Al di là del singolo caso, il dibattito ha fatto emergere alcune divergenze di fondo sul rapporto tra uffici di procura e circuito del governo autonomo, che probabilmente ritorneranno in sede di discussione sulle modifiche della circolare sulle procure. In particolare, è emersa da parte di alcuni una certa sfiducia nel ruolo degli organi di autogoverno locale, la cui partecipazione al circuito di valutazione sulle scelte del Procuratore viene vissuta come un inciampo burocratico o, peggio ancora, come un potenziale ostacolo al buon funzionamento degli uffici. La nostra opinione è molto diversa. Noi riteniamo che i rilevanti poteri che la riforma del 2006 ha attribuito ai procuratori della Repubblica debbano trovare una compensazione adeguata nella trasparenza e nella responsabilità delle scelte, trasparenza e responsabilità che possono essere garantite solo dal pieno inserimento delle scelte organizzative del Procuratore nel circuito del governo autonomo, del quale i Consigli Giudiziari sono un momento fondamentale e imprescindibile.

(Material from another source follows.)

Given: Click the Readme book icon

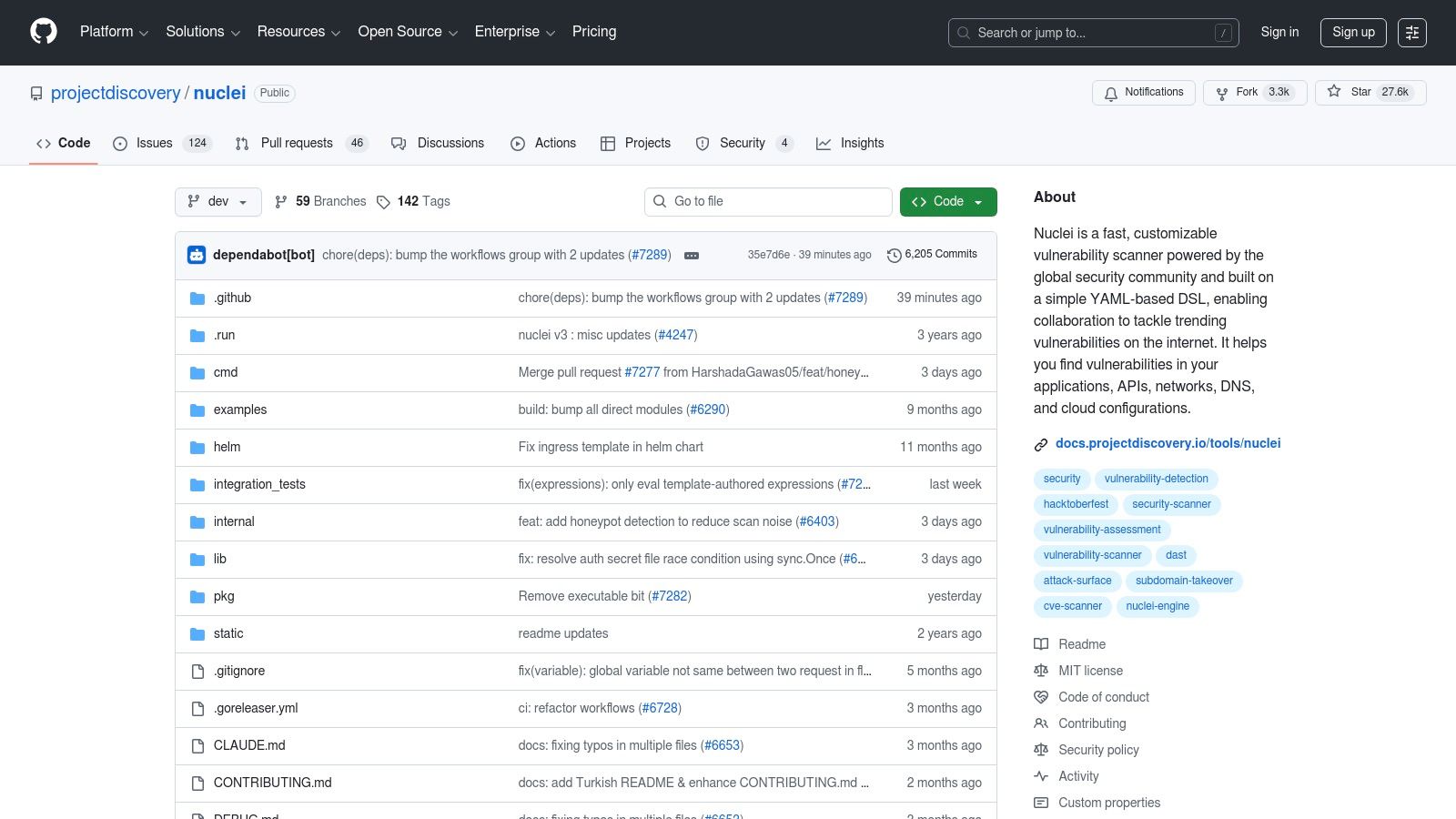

Riteniamo che una delle funzioni irrinunciabili del circuito di governo autonomo, e in particolare dei consigli giudiziari, sia quella di garantire l’indipendenza interna dei magistrati degli uffici di procura, il che impone di sottoporre sempre le scelte organizzativa del Procuratore ad una verifica da parte degli organi di governo autonomo, a livello locale e a livello centrale.

I lavori di Commissione

La V Commissione ha licenziato nel corso della settimana, e con voto unanime, le proposte di Primo Presidente della Cassazione e di Presidente aggiunto della Corte.

In una platea di aspiranti di eccellenza, i futuri vertici della Corte sono stati individuati in Pietro Curzio per l’incarico di Primo Presidente e di Margherita Cassano per quello di Presidente aggiunto.

La proposta a favore di Pietro Curzio trova le sue ragioni non solo su un profilo di merito eccellente, ma anche nel possesso di indicatori specifici di attitudine direttiva di estremo rilievo, il tutto integrato da significative esperienze caratterizzanti la sussistenza di rilevanti indicatori generali.

Pietro Curzio ha maturato una lunga e consolidata esperienza nelle funzioni di legittimità, articolata per quasi tredici anni, gli ultimi quattro dei quali impegnati nell’esercizio di funzioni direttive, in tutti i settori della giurisdizione.

Componente delle Sezioni Unite civili da oltre sei anni, durante l’anno 2019 ha svolto in più occasioni le funzioni di Presidente facente funzioni su delega del Primo Presidente.

Di estremo rilievo i risultati conseguiti quale Presidente titolare della Sesta sezione civile della quale ha incrementato la produttività sino a definire il 40% dei ricorsi civili giunti in Cassazione, così determinando una rilevante riduzione del contenzioso demandato alle sezioni ordinarie.

Le eccellenti doti organizzative hanno trovato, di recente, conferma nella direzione della Sezione lavoro quale Presidente titolare dal marzo 2020, in piena emergenza sanitaria da “Covid-19”.

Non è questa la sede per soffermarsi su tutta la carriera del dott. Curzio ma è notorio il suo impegno nell’attività della formazione.

Margherita Cassano, pur non avendo svolto funzioni direttive di legittimità, ha maturato una significativa esperienza nelle funzioni di legittimità, esercitate per oltre 13 anni, componendo le Sezioni Unite per oltre cinque anni. Dal gennaio 2016 svolge le funzioni direttive di secondo grado quale Presidente della Corte d’Appello di Firenze, affiancando alla gravosa attività organizzativa anche il contatto diretto con la giurisdizione, presiedendo alcuni collegi penali e curando la successiva redazione delle sentenze relative ai procedimenti trattati. Vanta, poi, una significativa esperienza ordinamentale quale componente del CSM dal 1998 al 2002 e, da ultimo, quale Presidente del Consiglio Giudiziario di Firenze nella sua attuale veste di Presidente della Corte d’Appello.

La scelta, adottata all’unanimità dalla Commissione, su due magistrati di indiscusso e riconosciuto rilievo ci sembra un segnale importante sul piano istituzionale, che speriamo possa segnare l’avvio, da parte di tutti, di un approccio che metta sempre al primo posto l’interesse degli uffici e della giurisdizione.